Solo i Napoletani accorsero alla difesa di Venezia con uomini come Pepe, Cosenz, Ulloa, ecc., e con quei pochi mezzi a loro disposizione…
Ed i Veneti, di questo, se lo sono ricordato proprio a Lissa! Alla fine, nonostante le sconfitte di Custozza e di Lissa, il Veneto venne annesso con la forza all'Italia.
E a Napoleone III, imperatore dei Francesi, non resterà altro da dire in riferimento ai Savoia: «Ancora una sconfitta, e mi chiederanno Parigi!!!».

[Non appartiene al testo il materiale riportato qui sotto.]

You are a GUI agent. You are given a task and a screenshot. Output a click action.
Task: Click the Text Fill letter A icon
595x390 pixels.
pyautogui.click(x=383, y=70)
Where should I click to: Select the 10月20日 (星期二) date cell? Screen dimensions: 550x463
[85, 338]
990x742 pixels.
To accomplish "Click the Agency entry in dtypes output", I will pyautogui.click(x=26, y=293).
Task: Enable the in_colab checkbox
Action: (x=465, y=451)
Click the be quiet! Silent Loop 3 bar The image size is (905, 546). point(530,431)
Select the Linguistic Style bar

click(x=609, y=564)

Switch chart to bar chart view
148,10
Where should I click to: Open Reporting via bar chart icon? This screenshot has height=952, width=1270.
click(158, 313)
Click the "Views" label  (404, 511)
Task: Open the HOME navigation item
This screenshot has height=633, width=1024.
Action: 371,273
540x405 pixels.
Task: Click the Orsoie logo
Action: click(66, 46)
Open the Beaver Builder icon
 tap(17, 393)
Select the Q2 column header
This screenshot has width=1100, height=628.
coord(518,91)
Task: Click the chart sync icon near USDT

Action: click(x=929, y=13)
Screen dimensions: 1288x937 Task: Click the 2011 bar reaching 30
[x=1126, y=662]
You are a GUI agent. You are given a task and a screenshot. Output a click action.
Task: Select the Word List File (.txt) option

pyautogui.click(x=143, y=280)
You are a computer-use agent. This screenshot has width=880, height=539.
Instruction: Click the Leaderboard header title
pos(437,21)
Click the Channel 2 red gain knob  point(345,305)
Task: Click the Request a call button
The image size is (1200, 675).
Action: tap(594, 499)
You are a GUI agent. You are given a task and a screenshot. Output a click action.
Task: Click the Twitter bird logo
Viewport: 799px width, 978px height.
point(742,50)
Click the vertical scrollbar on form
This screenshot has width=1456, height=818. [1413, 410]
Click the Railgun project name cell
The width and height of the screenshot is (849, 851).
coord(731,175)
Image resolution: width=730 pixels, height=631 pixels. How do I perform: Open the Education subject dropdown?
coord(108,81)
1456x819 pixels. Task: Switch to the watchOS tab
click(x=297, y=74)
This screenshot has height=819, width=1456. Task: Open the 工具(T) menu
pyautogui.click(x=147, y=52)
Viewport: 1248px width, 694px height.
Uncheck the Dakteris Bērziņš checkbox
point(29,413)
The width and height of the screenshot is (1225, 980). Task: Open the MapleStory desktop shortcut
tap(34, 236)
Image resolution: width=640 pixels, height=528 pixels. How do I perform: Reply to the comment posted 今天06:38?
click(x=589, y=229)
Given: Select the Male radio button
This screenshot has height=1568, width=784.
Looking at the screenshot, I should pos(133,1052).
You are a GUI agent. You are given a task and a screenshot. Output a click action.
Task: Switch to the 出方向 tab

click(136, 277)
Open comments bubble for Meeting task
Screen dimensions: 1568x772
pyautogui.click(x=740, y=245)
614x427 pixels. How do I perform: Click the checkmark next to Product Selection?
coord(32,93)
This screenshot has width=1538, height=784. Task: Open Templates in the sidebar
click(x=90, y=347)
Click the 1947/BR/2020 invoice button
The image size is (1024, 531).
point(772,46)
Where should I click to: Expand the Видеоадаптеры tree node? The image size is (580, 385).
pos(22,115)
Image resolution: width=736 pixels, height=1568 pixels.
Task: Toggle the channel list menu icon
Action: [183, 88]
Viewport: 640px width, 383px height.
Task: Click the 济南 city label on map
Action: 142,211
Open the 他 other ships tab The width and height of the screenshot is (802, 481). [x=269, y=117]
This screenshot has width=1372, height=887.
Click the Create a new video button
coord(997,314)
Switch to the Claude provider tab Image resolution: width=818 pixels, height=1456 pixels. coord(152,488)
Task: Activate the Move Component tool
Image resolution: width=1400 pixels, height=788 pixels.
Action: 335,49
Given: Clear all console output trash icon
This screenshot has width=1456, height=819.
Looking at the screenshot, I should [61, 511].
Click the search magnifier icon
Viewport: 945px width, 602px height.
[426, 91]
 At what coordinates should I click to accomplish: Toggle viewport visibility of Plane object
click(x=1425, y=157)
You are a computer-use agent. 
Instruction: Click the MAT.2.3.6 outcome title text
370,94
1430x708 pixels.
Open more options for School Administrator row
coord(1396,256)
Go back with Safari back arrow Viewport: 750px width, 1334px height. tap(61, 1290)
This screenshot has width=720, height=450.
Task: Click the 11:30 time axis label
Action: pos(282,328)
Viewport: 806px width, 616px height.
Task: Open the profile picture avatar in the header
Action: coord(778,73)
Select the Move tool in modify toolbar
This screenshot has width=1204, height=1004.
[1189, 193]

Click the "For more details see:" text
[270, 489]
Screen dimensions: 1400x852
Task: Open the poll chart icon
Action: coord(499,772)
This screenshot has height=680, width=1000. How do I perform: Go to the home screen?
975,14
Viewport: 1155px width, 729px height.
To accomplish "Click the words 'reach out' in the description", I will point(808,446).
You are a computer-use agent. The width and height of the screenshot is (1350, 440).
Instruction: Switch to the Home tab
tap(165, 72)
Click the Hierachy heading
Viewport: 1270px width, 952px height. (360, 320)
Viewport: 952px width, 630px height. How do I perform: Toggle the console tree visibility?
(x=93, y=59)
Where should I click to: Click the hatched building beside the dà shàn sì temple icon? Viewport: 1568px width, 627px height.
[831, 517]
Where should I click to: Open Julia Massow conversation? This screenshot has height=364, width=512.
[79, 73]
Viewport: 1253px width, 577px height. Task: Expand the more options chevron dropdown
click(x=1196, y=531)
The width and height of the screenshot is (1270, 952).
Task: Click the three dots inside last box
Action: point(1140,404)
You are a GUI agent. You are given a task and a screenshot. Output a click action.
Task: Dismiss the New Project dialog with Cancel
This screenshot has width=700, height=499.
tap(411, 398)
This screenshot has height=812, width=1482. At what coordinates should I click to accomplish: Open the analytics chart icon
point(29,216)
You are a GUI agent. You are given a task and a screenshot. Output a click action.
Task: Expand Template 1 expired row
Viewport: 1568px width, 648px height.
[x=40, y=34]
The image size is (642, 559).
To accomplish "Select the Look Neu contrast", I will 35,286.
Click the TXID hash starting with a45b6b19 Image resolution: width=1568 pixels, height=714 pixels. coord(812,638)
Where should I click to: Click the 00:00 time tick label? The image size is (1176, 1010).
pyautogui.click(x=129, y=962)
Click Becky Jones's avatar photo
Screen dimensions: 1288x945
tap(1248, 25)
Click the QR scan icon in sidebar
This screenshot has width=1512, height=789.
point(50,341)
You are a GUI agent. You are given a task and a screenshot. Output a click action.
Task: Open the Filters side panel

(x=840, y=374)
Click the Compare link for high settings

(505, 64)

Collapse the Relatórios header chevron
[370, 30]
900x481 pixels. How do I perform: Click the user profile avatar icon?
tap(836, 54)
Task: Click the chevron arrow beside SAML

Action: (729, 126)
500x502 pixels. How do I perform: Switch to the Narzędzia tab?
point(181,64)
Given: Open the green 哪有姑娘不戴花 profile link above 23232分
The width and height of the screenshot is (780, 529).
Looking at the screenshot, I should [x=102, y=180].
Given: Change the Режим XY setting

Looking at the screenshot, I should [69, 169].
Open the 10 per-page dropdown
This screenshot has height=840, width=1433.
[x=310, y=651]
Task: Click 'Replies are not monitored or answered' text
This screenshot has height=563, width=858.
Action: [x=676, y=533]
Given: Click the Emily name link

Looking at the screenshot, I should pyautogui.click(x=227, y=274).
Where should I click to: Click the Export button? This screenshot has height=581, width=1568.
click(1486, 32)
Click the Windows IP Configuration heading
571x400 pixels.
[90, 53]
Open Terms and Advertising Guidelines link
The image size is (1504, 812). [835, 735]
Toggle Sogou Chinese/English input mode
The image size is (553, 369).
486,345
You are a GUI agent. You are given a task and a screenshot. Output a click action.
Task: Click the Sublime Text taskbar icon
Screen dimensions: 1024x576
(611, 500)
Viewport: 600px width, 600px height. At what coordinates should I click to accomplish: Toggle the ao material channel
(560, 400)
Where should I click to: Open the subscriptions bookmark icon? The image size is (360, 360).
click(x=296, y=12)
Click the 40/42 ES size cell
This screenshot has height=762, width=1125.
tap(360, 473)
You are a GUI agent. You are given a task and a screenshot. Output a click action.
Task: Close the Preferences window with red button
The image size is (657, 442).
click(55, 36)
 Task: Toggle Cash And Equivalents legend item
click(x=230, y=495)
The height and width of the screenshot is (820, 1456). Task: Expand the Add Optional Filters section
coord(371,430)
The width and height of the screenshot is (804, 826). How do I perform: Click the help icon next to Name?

E Giuseppe Mazzini, l'Apostolo dell'Unità d'Italia, scriverà sul Il Dovere del 24 agosto del 1866: «E' possibile che l'Italia accetti di essere additata in Europa come la sola nazione che non sappia combattere, la sola nazione che non possa ricevere il suo se non per beneficio d'armi straniere e concessioni umilianti dell'usurpatore nemico?».
Il 19 ottobre successivo nel Veneto si teneva uno degli ultimi plebisciti-burletta, come li definì Indro Montanelli nella sua "Storia d'Italia", per la sua forzosa annessione: forzosa, perché le votazioni avvennero sotto l'occupazione del territorio da parte delle truppe Piemontesi, i votanti dovevano passare attraverso due ali di militari per depositare nelle due urne (una per il sì e l'altra per il no) una delle due schede colorate, anche queste: una per il sì a l'altra per il no! Democraticamente!
L'unità d'Italia era fatta. Senza dare la possibilità al Popolo di esprimersi liberamente e in modo democratico.
«Uomini di ferro su navi di legno, hanno sconfitto uomini di legno su navi di ferro».
(dal rapporto dell’ammiraglio Willelm von Tegetthoff , «Brogliaccio». di bordo della «Ferdinand Maximilian».